Root CA private keys are kept offline in air-gapped, physically secured facilities. They are never used directly to sign server certificates — that's the intermediate CA's job. If a root CA private key were compromised, every certificate it signed would immediately become untrustworthy and the root would be removed from all trust stores.
Intermediate CA certificates
Intermediate certificates are signed by a root CA (or by another intermediate CA in a multi-level hierarchy). They are the operational layer of the PKI — they sign end-entity certificates on behalf of the root without exposing the root private key.
This is the certificate type most likely to be missing from your server configuration. Your CA provides you with one or more intermediate certificates when they issue your certificate. These must be included in your server's TLS configuration alongside your leaf certificate. Forgetting to install them, or installing only the leaf certificate, is the most common chain error.

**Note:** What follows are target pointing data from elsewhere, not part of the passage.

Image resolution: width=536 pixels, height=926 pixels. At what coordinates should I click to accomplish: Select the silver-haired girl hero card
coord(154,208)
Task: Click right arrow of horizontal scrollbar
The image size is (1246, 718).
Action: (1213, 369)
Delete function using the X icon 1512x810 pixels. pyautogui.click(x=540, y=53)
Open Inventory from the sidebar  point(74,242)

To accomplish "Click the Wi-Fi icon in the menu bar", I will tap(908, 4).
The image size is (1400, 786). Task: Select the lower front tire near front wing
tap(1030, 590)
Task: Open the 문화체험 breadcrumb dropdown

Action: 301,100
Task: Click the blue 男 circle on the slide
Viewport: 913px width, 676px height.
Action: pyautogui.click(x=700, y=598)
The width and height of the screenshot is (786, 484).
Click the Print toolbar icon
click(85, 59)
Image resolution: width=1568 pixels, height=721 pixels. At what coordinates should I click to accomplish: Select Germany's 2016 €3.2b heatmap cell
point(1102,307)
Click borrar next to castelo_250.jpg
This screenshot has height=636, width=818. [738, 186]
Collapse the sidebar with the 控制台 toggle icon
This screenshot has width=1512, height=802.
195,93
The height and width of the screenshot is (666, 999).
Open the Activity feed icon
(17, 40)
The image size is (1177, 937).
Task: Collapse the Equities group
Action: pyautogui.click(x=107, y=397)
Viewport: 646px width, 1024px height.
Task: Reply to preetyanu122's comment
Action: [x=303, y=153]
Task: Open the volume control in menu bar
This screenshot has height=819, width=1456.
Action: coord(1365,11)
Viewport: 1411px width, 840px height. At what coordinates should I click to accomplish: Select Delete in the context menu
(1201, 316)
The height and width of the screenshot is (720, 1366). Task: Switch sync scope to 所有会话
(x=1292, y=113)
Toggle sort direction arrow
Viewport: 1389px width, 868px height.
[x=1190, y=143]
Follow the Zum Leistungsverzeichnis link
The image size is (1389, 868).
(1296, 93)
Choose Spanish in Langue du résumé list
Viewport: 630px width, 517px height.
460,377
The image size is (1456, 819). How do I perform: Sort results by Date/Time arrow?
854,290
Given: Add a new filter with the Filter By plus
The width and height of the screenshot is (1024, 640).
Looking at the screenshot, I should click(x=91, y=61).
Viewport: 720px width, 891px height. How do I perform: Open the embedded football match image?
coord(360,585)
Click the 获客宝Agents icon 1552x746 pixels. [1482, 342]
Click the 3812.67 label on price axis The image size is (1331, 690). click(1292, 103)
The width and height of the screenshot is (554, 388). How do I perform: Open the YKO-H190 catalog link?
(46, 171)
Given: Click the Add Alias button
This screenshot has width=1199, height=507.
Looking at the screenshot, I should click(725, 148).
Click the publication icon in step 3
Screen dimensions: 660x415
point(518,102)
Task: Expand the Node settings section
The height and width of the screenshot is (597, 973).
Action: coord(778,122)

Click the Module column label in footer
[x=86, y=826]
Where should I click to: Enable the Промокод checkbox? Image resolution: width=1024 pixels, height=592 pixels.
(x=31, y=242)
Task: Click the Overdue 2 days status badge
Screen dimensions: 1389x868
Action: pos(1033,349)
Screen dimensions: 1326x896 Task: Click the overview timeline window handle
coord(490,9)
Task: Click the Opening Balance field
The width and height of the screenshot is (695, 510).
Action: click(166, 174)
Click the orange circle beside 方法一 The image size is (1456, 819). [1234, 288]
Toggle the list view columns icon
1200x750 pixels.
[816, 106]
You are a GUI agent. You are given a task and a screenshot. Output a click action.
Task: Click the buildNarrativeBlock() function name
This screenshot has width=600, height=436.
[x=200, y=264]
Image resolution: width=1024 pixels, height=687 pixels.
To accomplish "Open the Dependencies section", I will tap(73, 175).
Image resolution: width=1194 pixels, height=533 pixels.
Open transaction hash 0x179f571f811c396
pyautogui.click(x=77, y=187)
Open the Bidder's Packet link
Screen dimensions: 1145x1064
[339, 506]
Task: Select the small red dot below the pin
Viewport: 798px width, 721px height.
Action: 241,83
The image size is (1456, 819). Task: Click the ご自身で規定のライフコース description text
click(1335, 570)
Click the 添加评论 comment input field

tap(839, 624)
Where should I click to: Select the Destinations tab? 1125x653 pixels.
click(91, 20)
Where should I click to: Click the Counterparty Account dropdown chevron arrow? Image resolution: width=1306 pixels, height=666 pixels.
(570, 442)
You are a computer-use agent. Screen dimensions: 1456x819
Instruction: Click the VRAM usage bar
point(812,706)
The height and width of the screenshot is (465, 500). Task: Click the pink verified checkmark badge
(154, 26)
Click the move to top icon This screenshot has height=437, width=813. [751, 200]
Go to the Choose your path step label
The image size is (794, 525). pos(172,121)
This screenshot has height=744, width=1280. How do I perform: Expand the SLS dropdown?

Leaf certificates (end-entity certificates)
The leaf certificate is the one your server presents to clients. It contains your domain name (and any SANs), your public key, validity dates, and the signature of the issuing intermediate CA. Leaf certificates cannot sign other certificates — the CA constraint in their extensions prevents it.
How Chain Validation Works
When a TLS handshake begins, the server sends its certificate (and ideally the full chain) to the client. The client then builds and validates the certificate path:
- Start at the leaf certificate. Extract the issuer field — this identifies the certificate that should have signed this one.
- Find the issuing certificate. Check whether the client already has it cached, or whether the server sent it as part of the chain. If neither, check whether it can be downloaded via the Authority Information Access (AIA) extension in the certificate.
- Verify the signature. Use the issuing certificate's public key to verify the cryptographic signature on the leaf certificate. If the signature is valid, the leaf certificate was genuinely issued by that CA.
- Repeat up the chain. Take the issuing certificate, find its issuer, verify its signature — until reaching a self-signed root certificate.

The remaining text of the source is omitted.